◆ WORK ITEM:
The lines to repeat are those below from the one containing "אודות (362, 2470)" down to the one containing "לחץ לקבלת פרטים נוספים (131, 309)", both included; reproduce them exactly and nothing else.

Excerpts from a dataset
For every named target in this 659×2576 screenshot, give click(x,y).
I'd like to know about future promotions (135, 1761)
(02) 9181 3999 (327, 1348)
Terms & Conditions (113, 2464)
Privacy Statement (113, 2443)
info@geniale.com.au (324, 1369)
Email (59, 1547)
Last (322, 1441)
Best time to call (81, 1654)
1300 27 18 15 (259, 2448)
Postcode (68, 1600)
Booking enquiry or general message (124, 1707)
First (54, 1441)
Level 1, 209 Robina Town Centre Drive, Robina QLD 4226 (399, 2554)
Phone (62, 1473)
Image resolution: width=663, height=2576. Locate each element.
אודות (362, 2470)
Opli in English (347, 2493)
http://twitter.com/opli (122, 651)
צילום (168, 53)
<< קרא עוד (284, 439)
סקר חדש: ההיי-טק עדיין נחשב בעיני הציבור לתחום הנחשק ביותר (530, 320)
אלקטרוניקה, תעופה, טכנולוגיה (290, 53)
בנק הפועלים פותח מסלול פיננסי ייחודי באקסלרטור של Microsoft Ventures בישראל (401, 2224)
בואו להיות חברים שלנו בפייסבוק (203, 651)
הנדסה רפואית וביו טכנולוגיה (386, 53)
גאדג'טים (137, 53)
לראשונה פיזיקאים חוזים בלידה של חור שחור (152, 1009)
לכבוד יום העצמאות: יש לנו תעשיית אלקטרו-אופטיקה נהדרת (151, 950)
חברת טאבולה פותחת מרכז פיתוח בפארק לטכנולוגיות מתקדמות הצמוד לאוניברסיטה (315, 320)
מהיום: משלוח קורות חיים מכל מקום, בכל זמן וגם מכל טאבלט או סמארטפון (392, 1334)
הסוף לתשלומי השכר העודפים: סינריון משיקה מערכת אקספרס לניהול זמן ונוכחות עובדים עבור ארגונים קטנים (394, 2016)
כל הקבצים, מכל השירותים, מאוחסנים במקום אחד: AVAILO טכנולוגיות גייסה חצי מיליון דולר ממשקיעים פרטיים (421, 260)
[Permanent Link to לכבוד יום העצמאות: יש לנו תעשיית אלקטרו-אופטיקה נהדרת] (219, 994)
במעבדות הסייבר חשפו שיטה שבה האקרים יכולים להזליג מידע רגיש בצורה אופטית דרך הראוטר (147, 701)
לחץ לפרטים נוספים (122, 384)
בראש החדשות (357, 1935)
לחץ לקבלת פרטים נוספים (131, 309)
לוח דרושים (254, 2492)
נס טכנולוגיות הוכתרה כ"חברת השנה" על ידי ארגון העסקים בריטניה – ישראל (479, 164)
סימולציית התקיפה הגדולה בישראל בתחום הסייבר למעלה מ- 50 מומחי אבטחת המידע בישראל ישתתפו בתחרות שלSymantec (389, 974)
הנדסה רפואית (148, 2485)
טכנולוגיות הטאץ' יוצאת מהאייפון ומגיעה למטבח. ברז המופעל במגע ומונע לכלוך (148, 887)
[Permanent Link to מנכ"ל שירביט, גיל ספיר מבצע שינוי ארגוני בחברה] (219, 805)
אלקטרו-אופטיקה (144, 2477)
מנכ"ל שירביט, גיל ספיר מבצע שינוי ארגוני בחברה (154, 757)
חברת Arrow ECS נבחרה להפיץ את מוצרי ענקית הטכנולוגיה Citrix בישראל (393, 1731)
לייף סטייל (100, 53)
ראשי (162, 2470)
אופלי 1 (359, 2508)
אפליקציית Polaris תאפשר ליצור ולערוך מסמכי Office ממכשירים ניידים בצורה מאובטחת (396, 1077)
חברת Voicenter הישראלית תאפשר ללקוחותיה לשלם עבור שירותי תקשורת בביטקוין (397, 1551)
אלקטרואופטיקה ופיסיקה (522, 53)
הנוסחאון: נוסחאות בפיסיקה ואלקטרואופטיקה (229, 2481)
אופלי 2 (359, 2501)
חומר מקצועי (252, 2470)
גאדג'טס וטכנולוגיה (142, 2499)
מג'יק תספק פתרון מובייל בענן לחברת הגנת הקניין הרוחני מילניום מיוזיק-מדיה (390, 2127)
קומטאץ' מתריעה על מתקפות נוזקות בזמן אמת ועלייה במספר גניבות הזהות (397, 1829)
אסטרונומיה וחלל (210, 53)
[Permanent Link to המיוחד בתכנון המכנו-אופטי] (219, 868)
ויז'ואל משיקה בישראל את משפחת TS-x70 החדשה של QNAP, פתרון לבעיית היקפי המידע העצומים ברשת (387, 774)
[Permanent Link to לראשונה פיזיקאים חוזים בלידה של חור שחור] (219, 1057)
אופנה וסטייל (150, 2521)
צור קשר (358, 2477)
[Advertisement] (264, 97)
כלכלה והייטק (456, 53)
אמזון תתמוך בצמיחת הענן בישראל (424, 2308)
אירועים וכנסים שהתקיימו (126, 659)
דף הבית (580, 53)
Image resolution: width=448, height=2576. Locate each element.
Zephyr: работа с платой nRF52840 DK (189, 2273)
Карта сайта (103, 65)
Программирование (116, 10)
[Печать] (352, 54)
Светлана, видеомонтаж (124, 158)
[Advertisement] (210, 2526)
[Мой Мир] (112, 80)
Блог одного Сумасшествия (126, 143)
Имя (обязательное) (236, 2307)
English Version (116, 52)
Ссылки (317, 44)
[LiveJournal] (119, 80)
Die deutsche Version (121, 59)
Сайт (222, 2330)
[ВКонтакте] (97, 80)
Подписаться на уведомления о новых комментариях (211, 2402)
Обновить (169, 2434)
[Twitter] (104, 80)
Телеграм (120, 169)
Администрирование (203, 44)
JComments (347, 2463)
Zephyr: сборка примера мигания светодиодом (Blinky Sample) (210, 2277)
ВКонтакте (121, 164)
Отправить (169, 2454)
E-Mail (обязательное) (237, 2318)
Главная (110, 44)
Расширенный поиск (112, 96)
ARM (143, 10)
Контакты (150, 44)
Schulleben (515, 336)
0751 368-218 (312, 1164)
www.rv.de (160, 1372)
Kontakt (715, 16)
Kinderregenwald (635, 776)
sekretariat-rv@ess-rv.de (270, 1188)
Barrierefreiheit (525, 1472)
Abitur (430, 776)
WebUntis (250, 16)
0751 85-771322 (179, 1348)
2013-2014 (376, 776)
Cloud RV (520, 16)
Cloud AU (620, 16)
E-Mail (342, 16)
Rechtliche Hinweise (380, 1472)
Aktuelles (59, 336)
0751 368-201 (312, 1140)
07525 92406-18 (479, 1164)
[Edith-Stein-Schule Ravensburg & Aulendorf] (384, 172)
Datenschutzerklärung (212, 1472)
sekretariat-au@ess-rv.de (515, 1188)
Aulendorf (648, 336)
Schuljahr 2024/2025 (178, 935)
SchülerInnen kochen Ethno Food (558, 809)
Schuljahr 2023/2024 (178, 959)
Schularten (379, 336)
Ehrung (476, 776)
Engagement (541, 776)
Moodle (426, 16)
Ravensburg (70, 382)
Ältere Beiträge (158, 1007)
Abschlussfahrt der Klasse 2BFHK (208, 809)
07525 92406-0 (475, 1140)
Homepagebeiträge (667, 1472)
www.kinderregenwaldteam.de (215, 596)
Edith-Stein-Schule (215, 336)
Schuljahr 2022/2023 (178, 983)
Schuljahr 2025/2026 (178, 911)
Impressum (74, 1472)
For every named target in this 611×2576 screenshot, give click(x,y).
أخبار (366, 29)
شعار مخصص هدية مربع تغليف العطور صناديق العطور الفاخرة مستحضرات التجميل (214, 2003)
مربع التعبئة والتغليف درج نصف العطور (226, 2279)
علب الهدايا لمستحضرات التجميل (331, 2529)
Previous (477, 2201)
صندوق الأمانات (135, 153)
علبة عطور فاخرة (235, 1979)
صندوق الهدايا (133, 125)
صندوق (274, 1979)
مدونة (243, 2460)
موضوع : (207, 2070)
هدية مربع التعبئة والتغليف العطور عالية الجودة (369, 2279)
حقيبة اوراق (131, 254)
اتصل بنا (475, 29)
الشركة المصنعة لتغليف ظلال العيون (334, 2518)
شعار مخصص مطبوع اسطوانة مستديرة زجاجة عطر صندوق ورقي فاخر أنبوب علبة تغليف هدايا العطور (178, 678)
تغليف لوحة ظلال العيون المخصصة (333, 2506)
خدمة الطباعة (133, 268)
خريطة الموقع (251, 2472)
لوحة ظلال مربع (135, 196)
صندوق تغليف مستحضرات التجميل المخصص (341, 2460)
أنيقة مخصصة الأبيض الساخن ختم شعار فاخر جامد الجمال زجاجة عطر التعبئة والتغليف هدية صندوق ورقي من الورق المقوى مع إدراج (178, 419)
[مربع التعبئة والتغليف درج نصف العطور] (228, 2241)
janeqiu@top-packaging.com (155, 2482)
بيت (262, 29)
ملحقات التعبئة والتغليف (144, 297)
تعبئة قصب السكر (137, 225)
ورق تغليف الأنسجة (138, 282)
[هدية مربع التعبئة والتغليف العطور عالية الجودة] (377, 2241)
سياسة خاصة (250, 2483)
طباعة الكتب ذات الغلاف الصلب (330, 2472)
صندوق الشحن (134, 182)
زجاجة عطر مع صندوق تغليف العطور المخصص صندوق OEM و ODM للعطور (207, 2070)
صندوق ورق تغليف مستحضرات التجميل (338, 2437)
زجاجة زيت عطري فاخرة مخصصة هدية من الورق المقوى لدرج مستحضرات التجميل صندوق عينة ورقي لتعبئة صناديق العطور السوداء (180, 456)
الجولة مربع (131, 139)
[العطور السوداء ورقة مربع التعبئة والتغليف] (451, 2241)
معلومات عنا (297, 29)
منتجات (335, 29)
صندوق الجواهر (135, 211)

◆ WRITTEN RESPONSE:
אודות (362, 2470)
Opli in English (347, 2493)
http://twitter.com/opli (122, 651)
צילום (168, 53)
<< קרא עוד (284, 439)
סקר חדש: ההיי-טק עדיין נחשב בעיני הציבור לתחום הנחשק ביותר (530, 320)
אלקטרוניקה, תעופה, טכנולוגיה (290, 53)
בנק הפועלים פותח מסלול פיננסי ייחודי באקסלרטור של Microsoft Ventures בישראל (401, 2224)
בואו להיות חברים שלנו בפייסבוק (203, 651)
הנדסה רפואית וביו טכנולוגיה (386, 53)
גאדג'טים (137, 53)
לראשונה פיזיקאים חוזים בלידה של חור שחור (152, 1009)
לכבוד יום העצמאות: יש לנו תעשיית אלקטרו-אופטיקה נהדרת (151, 950)
חברת טאבולה פותחת מרכז פיתוח בפארק לטכנולוגיות מתקדמות הצמוד לאוניברסיטה (315, 320)
מהיום: משלוח קורות חיים מכל מקום, בכל זמן וגם מכל טאבלט או סמארטפון (392, 1334)
הסוף לתשלומי השכר העודפים: סינריון משיקה מערכת אקספרס לניהול זמן ונוכחות עובדים עבור ארגונים קטנים (394, 2016)
כל הקבצים, מכל השירותים, מאוחסנים במקום אחד: AVAILO טכנולוגיות גייסה חצי מיליון דולר ממשקיעים פרטיים (421, 260)
[Permanent Link to לכבוד יום העצמאות: יש לנו תעשיית אלקטרו-אופטיקה נהדרת] (219, 994)
במעבדות הסייבר חשפו שיטה שבה האקרים יכולים להזליג מידע רגיש בצורה אופטית דרך הראוטר (147, 701)
לחץ לפרטים נוספים (122, 384)
בראש החדשות (357, 1935)
לחץ לקבלת פרטים נוספים (131, 309)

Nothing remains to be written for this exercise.